#### Supplied text
•••••
Side Comments on Sewell and Evolution and Reproduction

Comments

(S. Joshua Swamidass) #1

I started off with a big misread of his article. Sorry…


(Retired Professor & Minister.) #2

Wow. Still they are still arguing about the 2nd Law of Thermodynamics. Face-palm.


Granville Sewell: 2nd Law Disproves Evolution?
(Retired Professor & Minister.) #3

Have they considered that cell metabolism (whether involved in reproduction of not) always increases net entropy of the entire “system”? Shouldn’t it be obvious that cell survival and growth never involves some sort of perpetual motion machine? (No biological system is 100% efficient. A typical farm animal may require from two to ten pounds of food in order to get one pound of weight gain.) There is always waste heat and and waste products released into the environment. That “local” decrease in entropy is exceeded by the increased entropy of the entire environment. This strikes me as high school biology and physics. What is controversial about this?


(S. Joshua Swamidass) #4

My error. I misread this. He is saying that the 2nd law does apply to reproduction, and that reproduction is natural. I misread him, sorry.

Still, as I noted, entropy increases just increase the amount of information in genomes. We can empirically demonstrate this.

I misread him the first time.


(Arthur Hunt) #5

I suspect that Sewell would argue that oil and water separating would violate the second law. His ideas are, to be kind, bizarre.


(Retired Professor & Minister.) #6

Even so, the section on the 2nd LOT at the end of the article seems to try and allow for “the controversy” and implies that either view can be reasonable—as if it is a matter of personal opinion and valid disagreement. I didn’t sense much instruction (much less rebuke) toward those who claim that evolution defies The Laws of Thermodynamics.
•••••
#### Work instructions
a - Answer these questions about the comment thread on Sewell:
(i) How many pounds of food may a typical farm animal require to gain one pound of weight?
(ii) What does Arthur Hunt suspect Sewell would argue violates the second law?
(iii) According to S. Joshua Swamidass, what do entropy increases do to the amount of information in genomes?
b - Reproduce the passage of the comment thread on Sewell starting with "Still, as I" and going on through "be kind, bizarre.".

Stored records
•••••
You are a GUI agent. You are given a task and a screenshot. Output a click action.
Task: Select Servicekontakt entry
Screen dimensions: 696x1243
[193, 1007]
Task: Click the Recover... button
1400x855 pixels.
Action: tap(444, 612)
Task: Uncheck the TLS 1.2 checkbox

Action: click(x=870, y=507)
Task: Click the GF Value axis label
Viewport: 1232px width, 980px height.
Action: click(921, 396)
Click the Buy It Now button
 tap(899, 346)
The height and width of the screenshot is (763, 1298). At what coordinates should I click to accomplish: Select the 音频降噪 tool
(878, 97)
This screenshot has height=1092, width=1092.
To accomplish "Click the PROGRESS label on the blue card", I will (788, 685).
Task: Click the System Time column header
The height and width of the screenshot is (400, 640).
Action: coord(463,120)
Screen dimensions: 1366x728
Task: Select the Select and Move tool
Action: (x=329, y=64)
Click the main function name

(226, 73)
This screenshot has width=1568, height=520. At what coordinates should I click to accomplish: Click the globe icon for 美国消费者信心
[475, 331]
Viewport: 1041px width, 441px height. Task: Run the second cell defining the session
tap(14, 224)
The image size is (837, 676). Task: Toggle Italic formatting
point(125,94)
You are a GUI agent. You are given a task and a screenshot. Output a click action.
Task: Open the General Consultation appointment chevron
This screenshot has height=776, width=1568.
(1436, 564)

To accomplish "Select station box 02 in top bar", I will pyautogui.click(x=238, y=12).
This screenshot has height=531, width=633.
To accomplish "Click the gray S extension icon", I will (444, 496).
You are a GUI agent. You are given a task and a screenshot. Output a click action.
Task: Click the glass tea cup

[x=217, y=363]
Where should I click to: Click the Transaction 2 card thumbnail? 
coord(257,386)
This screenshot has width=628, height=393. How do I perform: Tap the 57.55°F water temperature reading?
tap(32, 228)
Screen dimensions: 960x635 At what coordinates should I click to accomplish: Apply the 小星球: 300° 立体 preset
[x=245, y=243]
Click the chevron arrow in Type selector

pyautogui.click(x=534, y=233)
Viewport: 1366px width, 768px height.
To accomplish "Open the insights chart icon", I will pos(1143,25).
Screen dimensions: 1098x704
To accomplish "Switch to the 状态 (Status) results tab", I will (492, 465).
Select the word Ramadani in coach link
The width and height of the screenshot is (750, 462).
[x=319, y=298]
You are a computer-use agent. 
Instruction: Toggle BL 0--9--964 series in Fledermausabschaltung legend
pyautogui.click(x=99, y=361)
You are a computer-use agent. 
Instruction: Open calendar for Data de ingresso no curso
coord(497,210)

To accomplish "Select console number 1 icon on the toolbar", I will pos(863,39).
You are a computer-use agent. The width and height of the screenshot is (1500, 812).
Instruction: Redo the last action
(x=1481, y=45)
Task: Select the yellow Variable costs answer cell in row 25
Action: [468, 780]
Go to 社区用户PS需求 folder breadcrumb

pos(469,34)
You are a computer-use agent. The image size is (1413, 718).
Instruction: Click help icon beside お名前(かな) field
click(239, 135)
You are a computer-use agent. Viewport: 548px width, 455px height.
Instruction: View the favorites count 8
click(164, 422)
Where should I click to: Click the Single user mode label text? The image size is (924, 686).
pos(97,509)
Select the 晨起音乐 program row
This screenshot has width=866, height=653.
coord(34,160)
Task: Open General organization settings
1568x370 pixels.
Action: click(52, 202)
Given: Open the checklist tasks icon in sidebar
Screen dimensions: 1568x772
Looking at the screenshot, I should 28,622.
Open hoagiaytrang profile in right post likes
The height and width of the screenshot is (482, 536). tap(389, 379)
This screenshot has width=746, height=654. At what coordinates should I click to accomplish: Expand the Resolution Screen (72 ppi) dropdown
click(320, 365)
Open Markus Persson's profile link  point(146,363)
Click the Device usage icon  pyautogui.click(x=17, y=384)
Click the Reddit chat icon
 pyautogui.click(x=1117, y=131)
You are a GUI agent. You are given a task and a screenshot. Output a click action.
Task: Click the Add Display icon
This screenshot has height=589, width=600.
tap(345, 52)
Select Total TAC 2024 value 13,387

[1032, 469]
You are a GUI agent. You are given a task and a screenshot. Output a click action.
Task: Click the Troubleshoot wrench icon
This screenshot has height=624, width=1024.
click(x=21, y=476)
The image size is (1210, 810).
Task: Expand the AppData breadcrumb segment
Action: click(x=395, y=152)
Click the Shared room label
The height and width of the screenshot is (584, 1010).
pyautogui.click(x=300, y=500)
•••••
#### Answers given
a -
(i) From two to ten pounds of food.
(ii) Oil and water separating.
(iii) They increase it.

b -
Still, as I noted, entropy increases just increase the amount of information in genomes. We can empirically demonstrate this.

I misread him the first time.


(Arthur Hunt) #5

I suspect that Sewell would argue that oil and water separating would violate the second law. His ideas are, to be kind, bizarre.